The Treasury’s fiscal principles – the golden rule and the sustainable investment rule – have failed for reasons similar to those that explain the failure of targets in other areas of the public sector.

In 1998, Gordon Brown as chancellor of the exchequer, laid out a long-term framework for public finances, based on the “golden rule” and the “sustainable investment rule”. This framework has failed. The rules have failed in the unimportant sense that it has not proved possible to comply with them. But the framework has failed in the much more fundamental sense that it has not provided a prudent basis for the management of public finances.

The source of the failure is familiar to everyone who has seen the effect of targets in other areas of the public sector (or private sector). Performance in any but the simplest tasks has many dimensions. Focusing on a small number of these dimensions as targets directs attention on these at the expense of others of equal importance. The difficulty is compounded when there is a shared interest on the part of target setter and target recipient in asserting that the goal has been met. And here the Treasury sets the target for itself.

The story of the Soviet factory that achieved a quota based on weight of output by manufacturing a single gigantic nail is no doubt apocryphal. But the story that ambulance crews that were set a target of meeting emergency calls within eight minutes met a large proportion of calls in seven minutes and 50 seconds is true. We do not know how far figures were doctored or the workload prioritised to enable the target to be met. All we know is that the reported statistics ceased to give useful information.

The concept of the golden rule – that taxes and current spending should match over an economic cycle – is a good one. A balanced budget on a year-by-year basis fails to allow for the tendency of expenditure and revenues to rise and fall with the economic cycle, and would encourage governments to stimulate booms and aggravate recessions.
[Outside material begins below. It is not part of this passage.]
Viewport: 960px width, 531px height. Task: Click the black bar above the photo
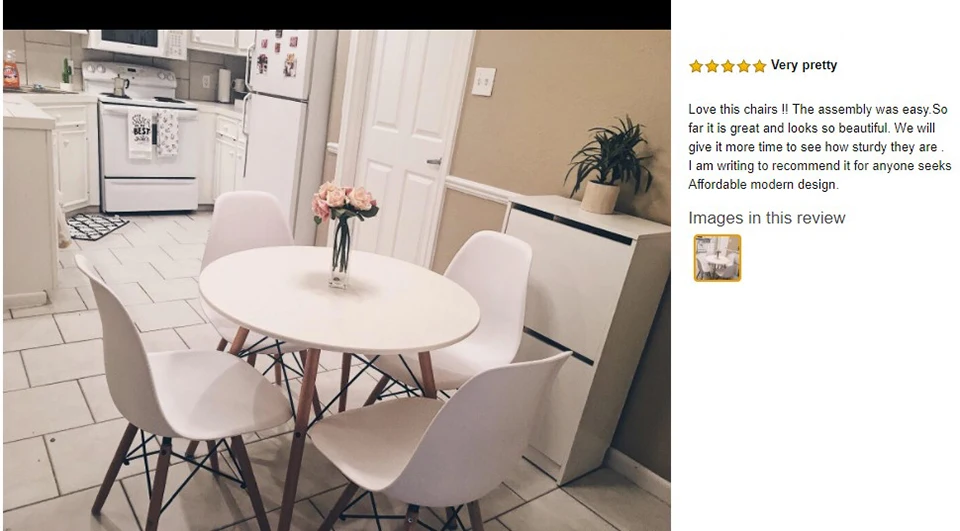point(337,15)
But the rule has been applied not to offset cyclical fluctuations, but to enforce a period of famine followed by one of feast. Mr Brown’s deserved reputation for prudence is the result of tight expenditure controls in his early years as chancellor. But after 2000 the spending taps were turned on, especially in health and education. Expenditure outstripped revenues but the surpluses “banked” in the late 1990s were used to offset these deficits.
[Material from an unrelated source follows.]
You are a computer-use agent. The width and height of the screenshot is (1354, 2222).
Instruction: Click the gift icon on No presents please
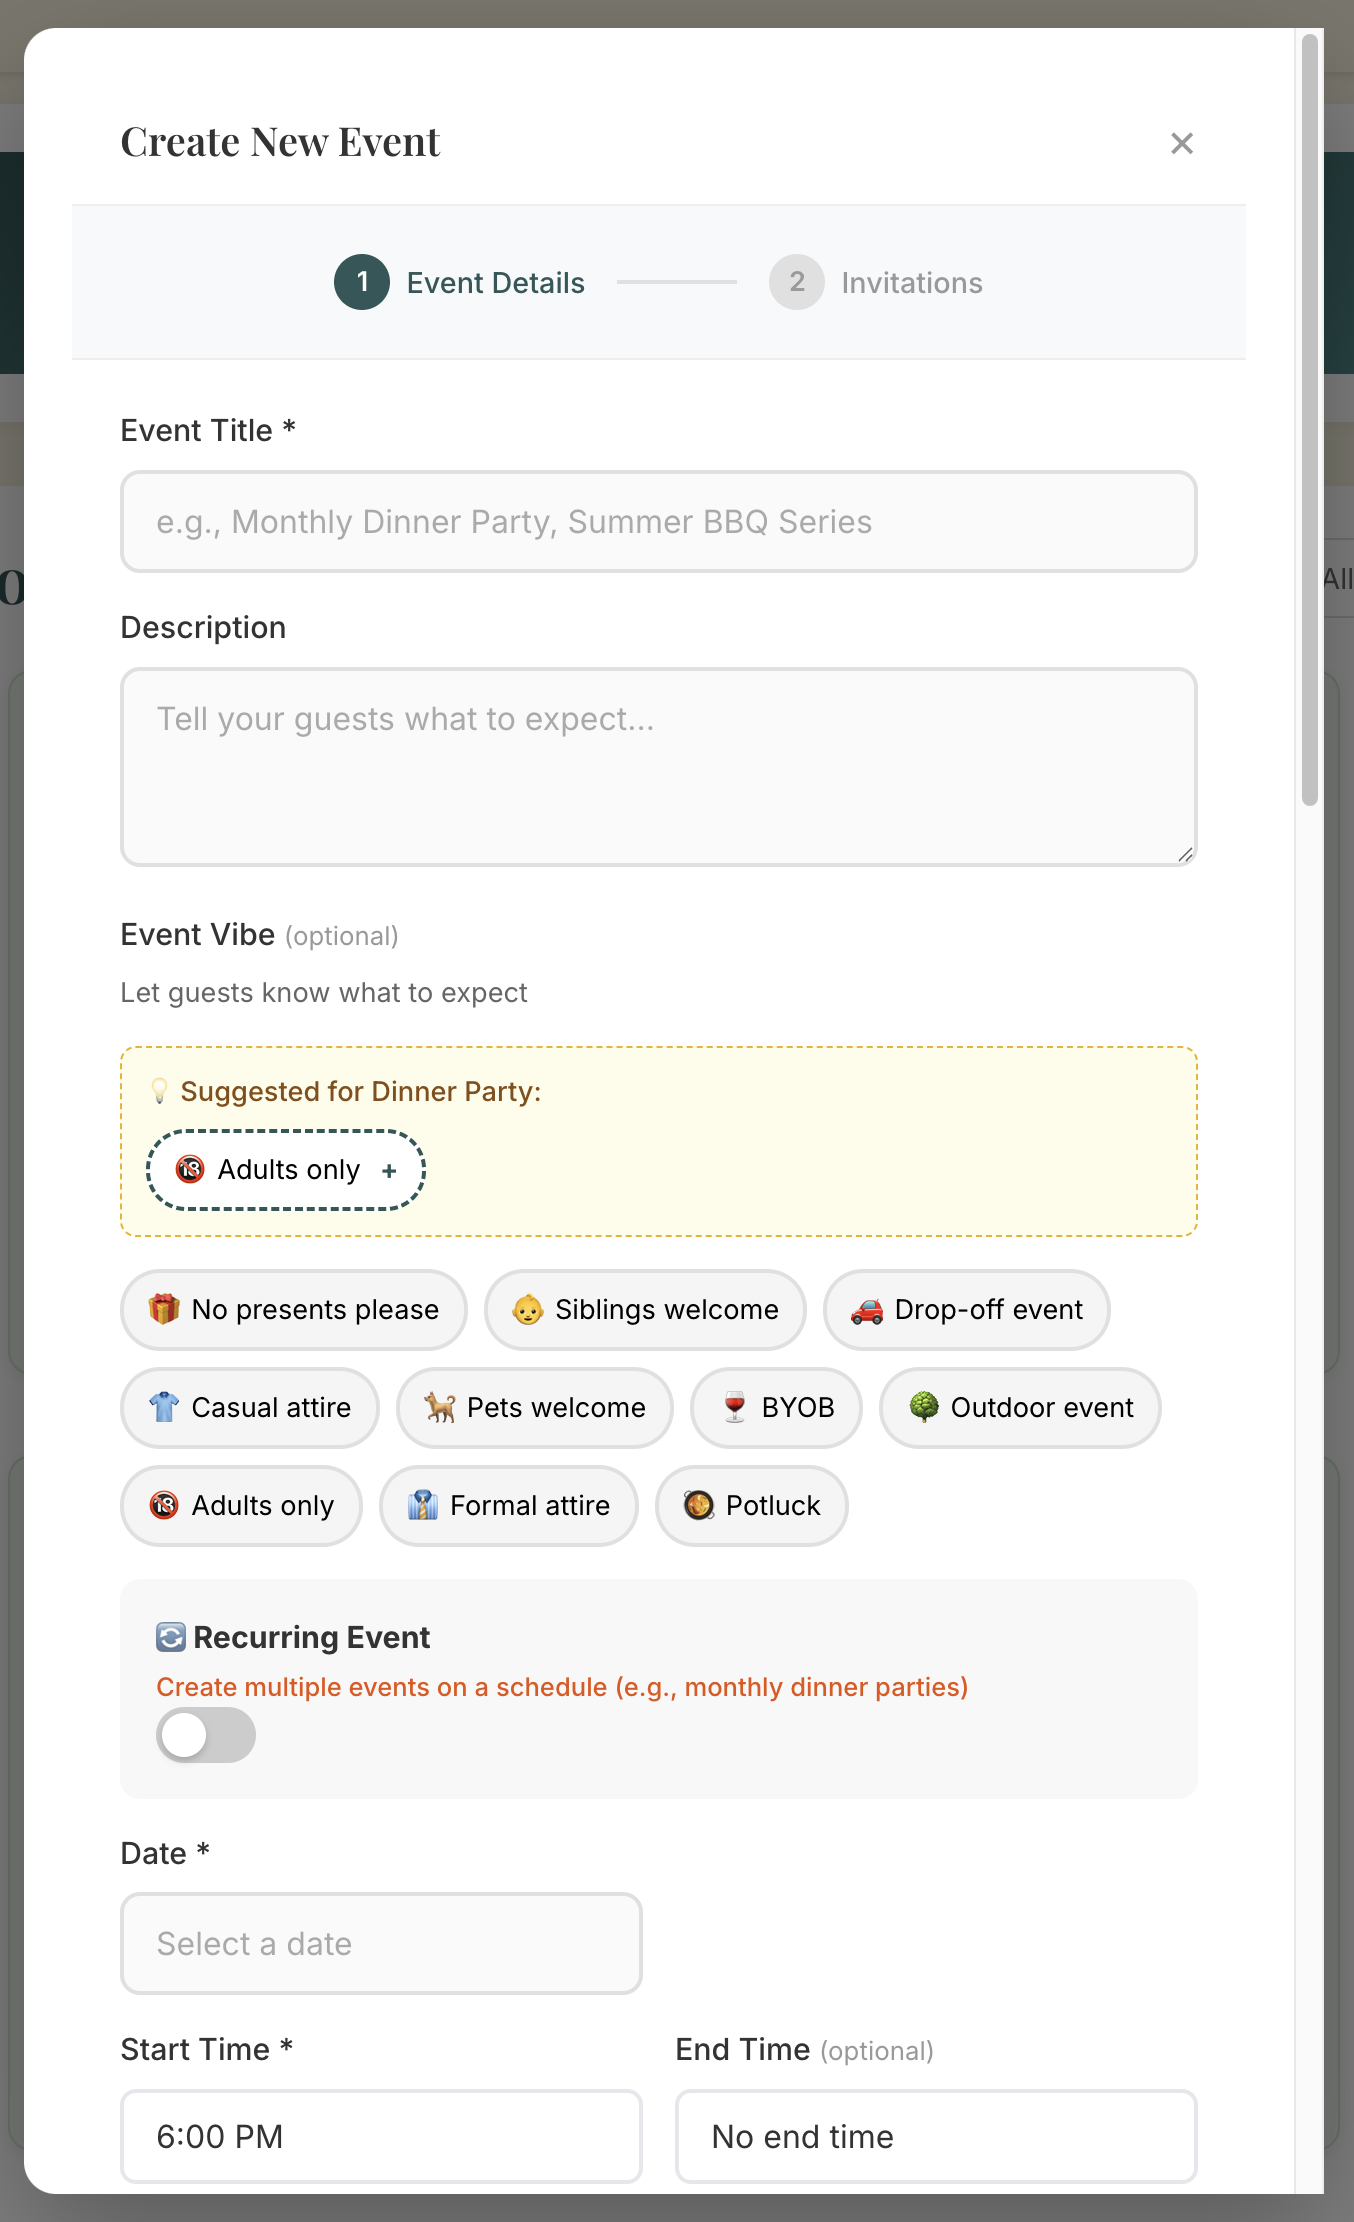[x=164, y=1309]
When these ran out, the Treasury stretched its definitions to assert that, despite appearances, the golden rule had been fulfilled. If you are making claims for the quality of your shooting, such claims are more convincing if the goalposts remain where they were when you kicked the ball than if they are subsequently moved to where the ball went. This is true even if they should have been placed in the new position in the first place. These manoeuvres have been sufficient to discredit the golden rule in the eyes of many commentators. But the Treasury’s disingenuous self-congratulation is not the main issue.
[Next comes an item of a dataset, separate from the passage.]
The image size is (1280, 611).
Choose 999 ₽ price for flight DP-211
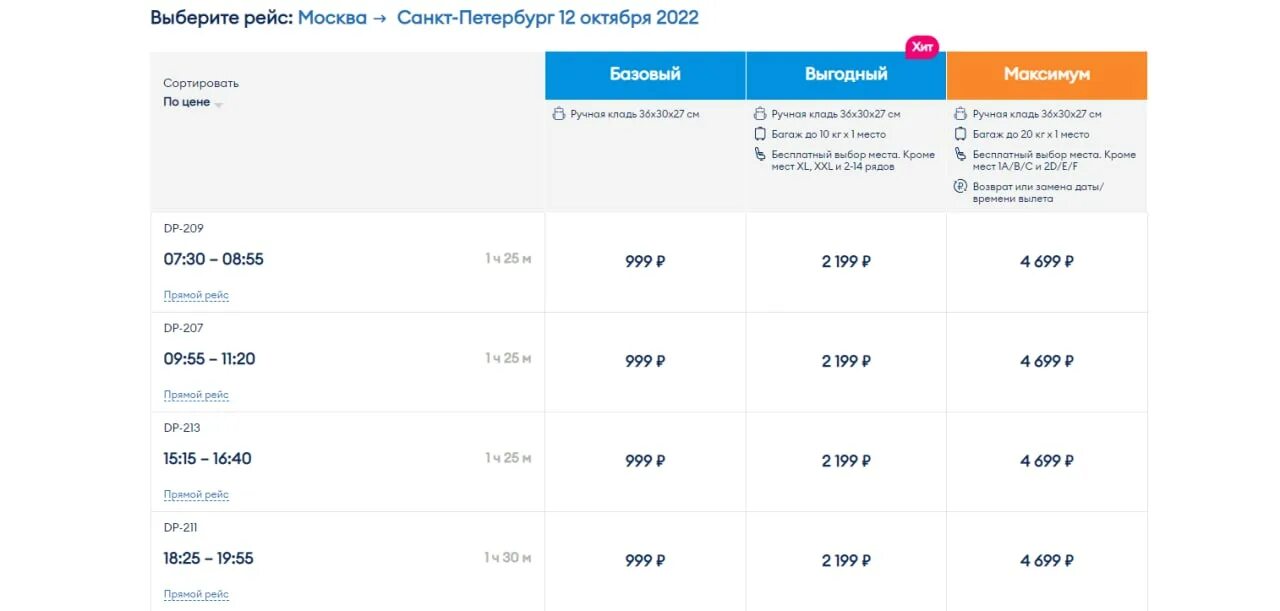coord(645,561)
That issue is that, whether or not the golden rule targets have been met in a formal sense, the substantive objective has not been achieved. Another way of looking at the issue is to examine the structural deficit – an estimate of what the budget position would have been, on average, if the economy were operating neither above nor below its long-term capacity. Since the millennium, that structural deficit has increased by about 1 per cent: 2 per cent of gross domestic product. A deterioration in the underlying position of that size implies that tax increases of perhaps £20bn ($40bn, €25bn) are needed to leave a future chancellor reasonably confident that he could fulfil the golden rule. That is why the public finances are today badly placed to withstand the effects of recession.

The speeding ambulance men and the heroic metalworkers of the Soviet Union would recognise the problem. The effect of the target is to focus attention on the target rather than its purpose. The target is met; the underlying objective remains elusive.

A balanced scorecard that recognises the multiple dimensions of performance and a monitoring scheme that is flexible yet objective are needed. In subsequent columns, I will return to how economic management could achieve this and the implications for economic policy.